■ **Data for this task**
----

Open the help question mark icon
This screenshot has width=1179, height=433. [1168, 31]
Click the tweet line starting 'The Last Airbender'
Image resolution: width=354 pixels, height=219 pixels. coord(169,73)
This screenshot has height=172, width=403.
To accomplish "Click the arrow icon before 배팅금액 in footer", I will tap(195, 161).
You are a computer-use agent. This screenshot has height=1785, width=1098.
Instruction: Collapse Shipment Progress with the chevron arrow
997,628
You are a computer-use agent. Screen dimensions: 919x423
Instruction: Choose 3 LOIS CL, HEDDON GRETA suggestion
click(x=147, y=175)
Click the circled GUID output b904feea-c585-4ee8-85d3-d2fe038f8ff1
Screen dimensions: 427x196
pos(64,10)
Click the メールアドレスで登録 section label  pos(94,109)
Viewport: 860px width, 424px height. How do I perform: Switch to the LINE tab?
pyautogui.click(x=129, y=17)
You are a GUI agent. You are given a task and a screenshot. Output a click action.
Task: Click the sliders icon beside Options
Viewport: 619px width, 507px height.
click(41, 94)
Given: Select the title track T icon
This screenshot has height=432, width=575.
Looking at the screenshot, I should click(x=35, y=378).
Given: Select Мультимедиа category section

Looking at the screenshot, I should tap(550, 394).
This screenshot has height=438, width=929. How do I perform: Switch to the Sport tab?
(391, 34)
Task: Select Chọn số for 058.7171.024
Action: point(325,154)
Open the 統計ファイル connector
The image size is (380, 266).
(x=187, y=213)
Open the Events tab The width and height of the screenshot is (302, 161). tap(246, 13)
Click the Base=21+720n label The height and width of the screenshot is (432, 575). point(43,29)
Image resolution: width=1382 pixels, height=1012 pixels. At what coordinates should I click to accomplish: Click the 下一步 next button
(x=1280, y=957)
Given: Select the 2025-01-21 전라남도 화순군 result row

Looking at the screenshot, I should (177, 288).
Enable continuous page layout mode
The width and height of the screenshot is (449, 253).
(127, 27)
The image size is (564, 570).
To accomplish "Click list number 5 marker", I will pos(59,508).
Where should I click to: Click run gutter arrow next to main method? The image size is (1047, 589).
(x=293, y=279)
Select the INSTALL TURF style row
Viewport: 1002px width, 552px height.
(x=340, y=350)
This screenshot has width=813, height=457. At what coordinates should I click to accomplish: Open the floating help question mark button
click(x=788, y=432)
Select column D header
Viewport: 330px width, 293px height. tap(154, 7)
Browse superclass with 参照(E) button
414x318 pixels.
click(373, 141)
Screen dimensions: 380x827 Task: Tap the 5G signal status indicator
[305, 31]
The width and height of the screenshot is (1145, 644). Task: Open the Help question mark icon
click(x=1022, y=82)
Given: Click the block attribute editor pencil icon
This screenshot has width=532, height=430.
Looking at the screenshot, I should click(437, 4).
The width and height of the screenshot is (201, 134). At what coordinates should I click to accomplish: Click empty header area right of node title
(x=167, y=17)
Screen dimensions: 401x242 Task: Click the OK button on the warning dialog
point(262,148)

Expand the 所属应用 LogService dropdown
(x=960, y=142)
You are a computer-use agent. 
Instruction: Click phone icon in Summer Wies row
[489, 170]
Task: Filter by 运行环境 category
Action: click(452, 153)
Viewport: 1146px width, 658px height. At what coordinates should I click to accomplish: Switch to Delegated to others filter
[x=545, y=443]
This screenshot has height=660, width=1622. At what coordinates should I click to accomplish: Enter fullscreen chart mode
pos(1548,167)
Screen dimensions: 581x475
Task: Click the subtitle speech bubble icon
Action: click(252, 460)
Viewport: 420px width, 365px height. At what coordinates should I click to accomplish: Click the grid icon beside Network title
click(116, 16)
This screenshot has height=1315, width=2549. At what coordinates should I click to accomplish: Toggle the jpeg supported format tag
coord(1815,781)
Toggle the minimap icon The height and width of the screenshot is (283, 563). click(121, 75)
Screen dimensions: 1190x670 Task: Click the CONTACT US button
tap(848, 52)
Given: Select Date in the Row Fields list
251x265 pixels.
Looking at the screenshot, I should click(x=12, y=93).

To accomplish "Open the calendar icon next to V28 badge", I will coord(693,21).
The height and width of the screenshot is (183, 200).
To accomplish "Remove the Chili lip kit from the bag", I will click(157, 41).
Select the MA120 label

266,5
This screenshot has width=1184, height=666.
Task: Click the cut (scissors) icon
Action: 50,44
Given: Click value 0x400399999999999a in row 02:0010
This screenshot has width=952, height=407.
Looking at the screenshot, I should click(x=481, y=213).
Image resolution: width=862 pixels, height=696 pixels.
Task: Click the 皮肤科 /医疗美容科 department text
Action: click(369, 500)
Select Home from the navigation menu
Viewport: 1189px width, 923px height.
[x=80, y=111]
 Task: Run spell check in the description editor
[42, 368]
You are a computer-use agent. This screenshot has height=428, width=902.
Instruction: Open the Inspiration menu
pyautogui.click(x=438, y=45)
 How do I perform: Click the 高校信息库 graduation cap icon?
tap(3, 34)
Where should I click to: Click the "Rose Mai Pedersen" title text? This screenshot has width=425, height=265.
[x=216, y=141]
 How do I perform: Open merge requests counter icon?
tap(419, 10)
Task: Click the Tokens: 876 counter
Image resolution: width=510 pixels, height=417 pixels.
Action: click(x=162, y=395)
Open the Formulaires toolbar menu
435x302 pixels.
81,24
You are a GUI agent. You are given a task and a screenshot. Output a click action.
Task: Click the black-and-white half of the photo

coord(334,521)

----

■ **Given problem**
Rewrite the listing above as a numbered list, one entry per line, and drop any blank lines.

■ **Response below**
1. Open the help question mark icon
2. This screenshot has width=1179, height=433. [1168, 31]
3. Click the tweet line starting 'The Last Airbender'
4. Image resolution: width=354 pixels, height=219 pixels. coord(169,73)
5. This screenshot has height=172, width=403.
6. To accomplish "Click the arrow icon before 배팅금액 in footer", I will tap(195, 161).
7. You are a computer-use agent. This screenshot has height=1785, width=1098.
8. Instruction: Collapse Shipment Progress with the chevron arrow
9. 997,628
10. You are a computer-use agent. Screen dimensions: 919x423
11. Instruction: Choose 3 LOIS CL, HEDDON GRETA suggestion
12. click(x=147, y=175)
13. Click the circled GUID output b904feea-c585-4ee8-85d3-d2fe038f8ff1
14. Screen dimensions: 427x196
15. pos(64,10)
16. Click the メールアドレスで登録 section label  pos(94,109)
17. Viewport: 860px width, 424px height. How do I perform: Switch to the LINE tab?
18. pyautogui.click(x=129, y=17)
19. You are a GUI agent. You are given a task and a screenshot. Output a click action.
20. Task: Click the sliders icon beside Options
21. Viewport: 619px width, 507px height.
22. click(41, 94)
23. Given: Select the title track T icon
24. This screenshot has height=432, width=575.
25. Looking at the screenshot, I should click(x=35, y=378).
26. Given: Select Мультимедиа category section
27. Looking at the screenshot, I should tap(550, 394).
28. This screenshot has height=438, width=929. How do I perform: Switch to the Sport tab?
29. (391, 34)
30. Task: Select Chọn số for 058.7171.024
31. Action: point(325,154)
32. Open the 統計ファイル connector
33. The image size is (380, 266).
34. (x=187, y=213)
35. Open the Events tab The width and height of the screenshot is (302, 161). tap(246, 13)
36. Click the Base=21+720n label The height and width of the screenshot is (432, 575). point(43,29)
37. Image resolution: width=1382 pixels, height=1012 pixels. At what coordinates should I click to accomplish: Click the 下一步 next button
38. (x=1280, y=957)
39. Given: Select the 2025-01-21 전라남도 화순군 result row
40. Looking at the screenshot, I should (177, 288).
41. Enable continuous page layout mode
42. The width and height of the screenshot is (449, 253).
43. (127, 27)
44. The image size is (564, 570).
45. To accomplish "Click list number 5 marker", I will pos(59,508).
46. Where should I click to: Click run gutter arrow next to main method? The image size is (1047, 589).
47. (x=293, y=279)
48. Select the INSTALL TURF style row
49. Viewport: 1002px width, 552px height.
50. (x=340, y=350)
51. This screenshot has width=813, height=457. At what coordinates should I click to accomplish: Open the floating help question mark button
52. click(x=788, y=432)
53. Select column D header
54. Viewport: 330px width, 293px height. tap(154, 7)
55. Browse superclass with 参照(E) button
56. 414x318 pixels.
57. click(373, 141)
58. Screen dimensions: 380x827 Task: Tap the 5G signal status indicator
59. [305, 31]
60. The width and height of the screenshot is (1145, 644). Task: Open the Help question mark icon
61. click(x=1022, y=82)
62. Given: Click the block attribute editor pencil icon
63. This screenshot has width=532, height=430.
64. Looking at the screenshot, I should click(437, 4).
65. The width and height of the screenshot is (201, 134). At what coordinates should I click to accomplish: Click empty header area right of node title
66. (x=167, y=17)
67. Screen dimensions: 401x242 Task: Click the OK button on the warning dialog
68. point(262,148)
69. Expand the 所属应用 LogService dropdown
70. (x=960, y=142)
71. You are a computer-use agent. 
72. Instruction: Click phone icon in Summer Wies row
73. [489, 170]
74. Task: Filter by 运行环境 category
75. Action: click(452, 153)
76. Viewport: 1146px width, 658px height. At what coordinates should I click to accomplish: Switch to Delegated to others filter
77. [x=545, y=443]
78. This screenshot has height=660, width=1622. At what coordinates should I click to accomplish: Enter fullscreen chart mode
79. pos(1548,167)
80. Screen dimensions: 581x475
81. Task: Click the subtitle speech bubble icon
82. Action: click(252, 460)
83. Viewport: 420px width, 365px height. At what coordinates should I click to accomplish: Click the grid icon beside Network title
84. click(116, 16)
85. This screenshot has height=1315, width=2549. At what coordinates should I click to accomplish: Toggle the jpeg supported format tag
86. coord(1815,781)
87. Toggle the minimap icon The height and width of the screenshot is (283, 563). click(121, 75)
88. Screen dimensions: 1190x670 Task: Click the CONTACT US button
89. tap(848, 52)
90. Given: Select Date in the Row Fields list
91. 251x265 pixels.
92. Looking at the screenshot, I should click(x=12, y=93).
93. To accomplish "Open the calendar icon next to V28 badge", I will coord(693,21).
94. The height and width of the screenshot is (183, 200).
95. To accomplish "Remove the Chili lip kit from the bag", I will click(157, 41).
96. Select the MA120 label
97. 266,5
98. This screenshot has width=1184, height=666.
99. Task: Click the cut (scissors) icon
100. Action: 50,44
101. Given: Click value 0x400399999999999a in row 02:0010
102. This screenshot has width=952, height=407.
103. Looking at the screenshot, I should click(x=481, y=213).
104. Image resolution: width=862 pixels, height=696 pixels.
105. Task: Click the 皮肤科 /医疗美容科 department text
106. Action: click(369, 500)
107. Select Home from the navigation menu
108. Viewport: 1189px width, 923px height.
109. [x=80, y=111]
110.  Task: Run spell check in the description editor
111. [42, 368]
112. You are a computer-use agent. This screenshot has height=428, width=902.
113. Instruction: Open the Inspiration menu
114. pyautogui.click(x=438, y=45)
115.  How do I perform: Click the 高校信息库 graduation cap icon?
116. tap(3, 34)
117. Where should I click to: Click the "Rose Mai Pedersen" title text? This screenshot has width=425, height=265.
118. [x=216, y=141]
119.  How do I perform: Open merge requests counter icon?
120. tap(419, 10)
121. Task: Click the Tokens: 876 counter
122. Image resolution: width=510 pixels, height=417 pixels.
123. Action: click(x=162, y=395)
124. Open the Formulaires toolbar menu
125. 435x302 pixels.
126. 81,24
127. You are a GUI agent. You are given a task and a screenshot. Output a click action.
128. Task: Click the black-and-white half of the photo
129. coord(334,521)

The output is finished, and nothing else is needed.